Personal information
- Born: October 13, 1996 (age 29) Battle Creek, Michigan, U.S.
- Listed height: 6 ft 3 in (1.91 m)
- Listed weight: 241 lb (109 kg)

Career information
- High school: Lakeview High School (Battle Creek, Michigan)
- College: Western Michigan
- NFL draft: 2018: undrafted

Career history
- Tampa Bay Buccaneers (2018); Jacksonville Jaguars (2019)*; DC Defenders (2020); TSL Jousters (2021); Tennessee Titans (2021)*;
- * Offseason or practice squad member only

Awards and highlights
- Second-team All-MAC (2017);
- Stats at Pro Football Reference

= Donnie Ernsberger =

American football player (born 1996)

Donald "Donnie" Ernsberger (born October 13, 1996) is an American former football tight end. He played college football at Western Michigan.

==College career==
Ernsberger played four seasons for the Western Michigan Broncos football team, playing both fullback and tight end. He was used primarily as a blocker in the Broncos offense his first three seasons and was named a third-team All-MAC selection as a junior. As a senior, Ernsberger caught 34 passes for 394 and four touchdowns and was named second-team All-MAC and participated in the NFLPA Collegiate Bowl.

==Professional career==
===Tampa Bay Buccaneers===
Ernsberger signed with the Tampa Bay Buccaneers as an undrafted free agent on April 28, 2018. Ernsberger was ultimately waived by the team with an injury settlement during training camp. The Buccaneers later re-signed Ernsberger to their practice squad on November 28. He was promoted to the Buccaneers' active roster on December 18.

On July 31, 2019, Ernsberger was waived by the Buccaneers.
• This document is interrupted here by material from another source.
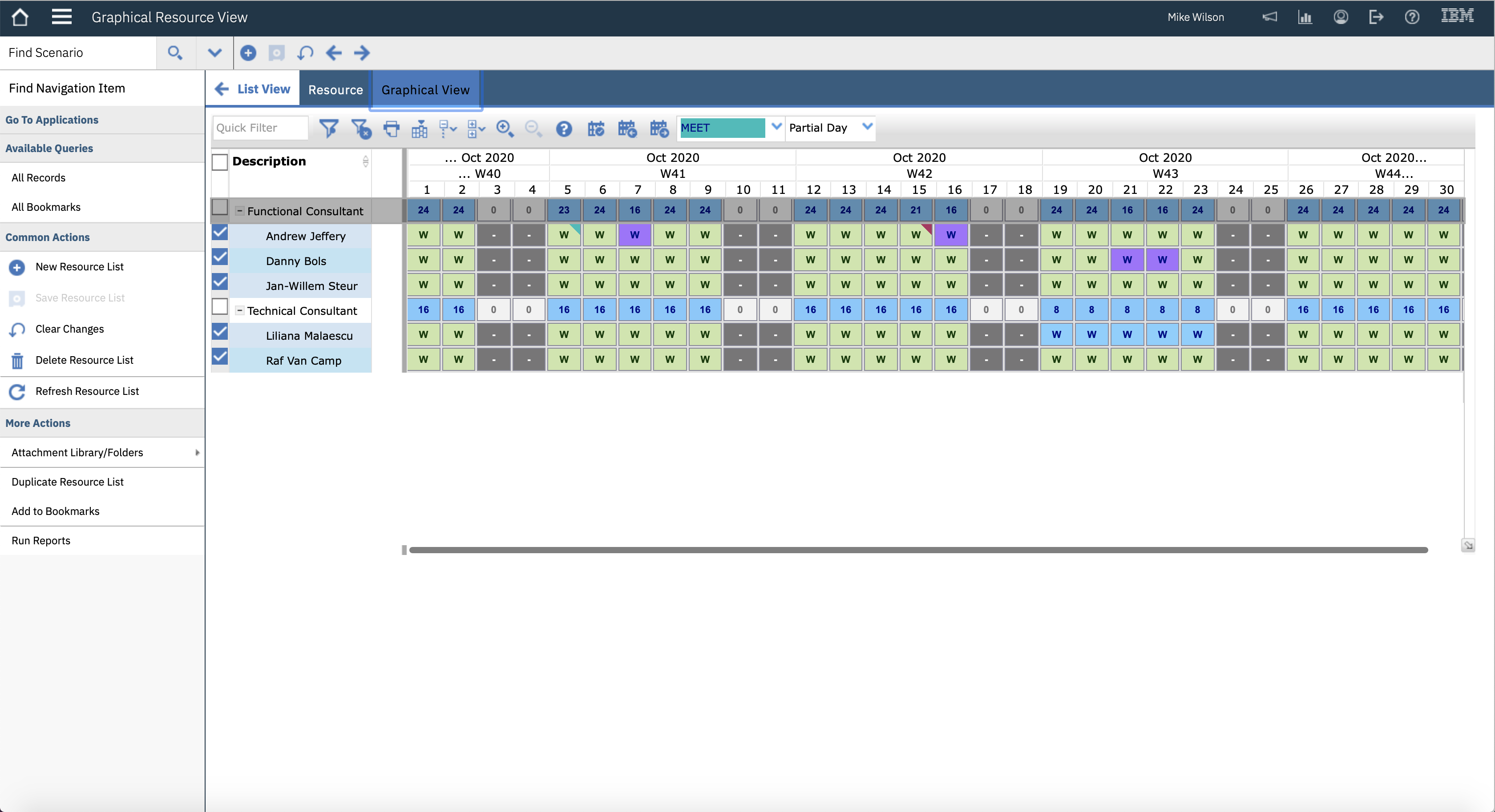Click the print icon in toolbar

[392, 128]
===Jacksonville Jaguars===
On August 1, 2019, Ernsberger was claimed off waivers by the Jacksonville Jaguars. He was waived by the Jaguars during final roster cuts on August 31.

===DC Defenders===
On November 22, 2019, Ernsberger was drafted by the DC Defenders in the 2020 XFL Supplemental Draft. He signed a contract with the league during mini-camp in December. Ernsberger had his contract terminated when the league suspended operations on April 10, 2020.

===Tennessee Titans===
On August 5, 2021, Ernsberger signed with the Tennessee Titans. On August 11, Ernsberger was waived/injured and placed on injured reserve, but was waived off injured reserve on August 14.